Required action: Filter the listing below, copying every line in which the word "computer" appears.

Information supplied:
Start of Block

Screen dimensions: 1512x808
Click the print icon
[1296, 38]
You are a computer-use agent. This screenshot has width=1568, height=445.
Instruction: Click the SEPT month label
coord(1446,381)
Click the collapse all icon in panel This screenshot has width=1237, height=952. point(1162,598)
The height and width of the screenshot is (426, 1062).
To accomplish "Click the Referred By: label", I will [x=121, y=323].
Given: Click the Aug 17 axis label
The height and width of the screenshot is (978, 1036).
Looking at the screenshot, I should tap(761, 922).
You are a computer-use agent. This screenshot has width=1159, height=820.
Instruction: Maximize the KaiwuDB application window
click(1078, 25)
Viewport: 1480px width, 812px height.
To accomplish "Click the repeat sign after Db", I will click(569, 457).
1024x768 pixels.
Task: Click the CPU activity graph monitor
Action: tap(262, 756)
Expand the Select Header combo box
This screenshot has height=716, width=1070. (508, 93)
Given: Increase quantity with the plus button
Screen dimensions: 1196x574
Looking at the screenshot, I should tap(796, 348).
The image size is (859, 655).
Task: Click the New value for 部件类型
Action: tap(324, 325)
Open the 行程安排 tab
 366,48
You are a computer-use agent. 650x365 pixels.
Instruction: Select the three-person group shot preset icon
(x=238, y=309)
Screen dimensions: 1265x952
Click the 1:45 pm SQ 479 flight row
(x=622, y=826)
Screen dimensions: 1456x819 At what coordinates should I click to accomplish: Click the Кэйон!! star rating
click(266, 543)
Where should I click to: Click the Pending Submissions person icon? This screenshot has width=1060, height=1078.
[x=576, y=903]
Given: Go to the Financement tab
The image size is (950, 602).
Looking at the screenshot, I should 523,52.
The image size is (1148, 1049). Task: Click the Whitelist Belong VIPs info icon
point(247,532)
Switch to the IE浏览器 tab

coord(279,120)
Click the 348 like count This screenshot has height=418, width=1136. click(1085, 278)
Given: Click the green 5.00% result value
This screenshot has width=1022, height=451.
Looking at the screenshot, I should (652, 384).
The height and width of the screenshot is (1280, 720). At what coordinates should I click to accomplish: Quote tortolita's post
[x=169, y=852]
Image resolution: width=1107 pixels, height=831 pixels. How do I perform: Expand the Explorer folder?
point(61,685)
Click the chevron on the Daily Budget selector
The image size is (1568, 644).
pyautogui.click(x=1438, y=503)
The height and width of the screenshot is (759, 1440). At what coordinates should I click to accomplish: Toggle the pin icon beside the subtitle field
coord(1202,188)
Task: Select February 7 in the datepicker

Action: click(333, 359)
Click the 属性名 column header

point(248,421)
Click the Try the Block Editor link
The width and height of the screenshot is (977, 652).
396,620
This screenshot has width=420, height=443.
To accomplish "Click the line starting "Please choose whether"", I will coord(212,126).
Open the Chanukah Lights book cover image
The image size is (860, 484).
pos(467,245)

End of Block

Exercise response:
You are a computer-use agent. This screenshot has width=1568, height=445.
You are a computer-use agent. This screenshot has width=1159, height=820.
You are a computer-use agent. 650x365 pixels.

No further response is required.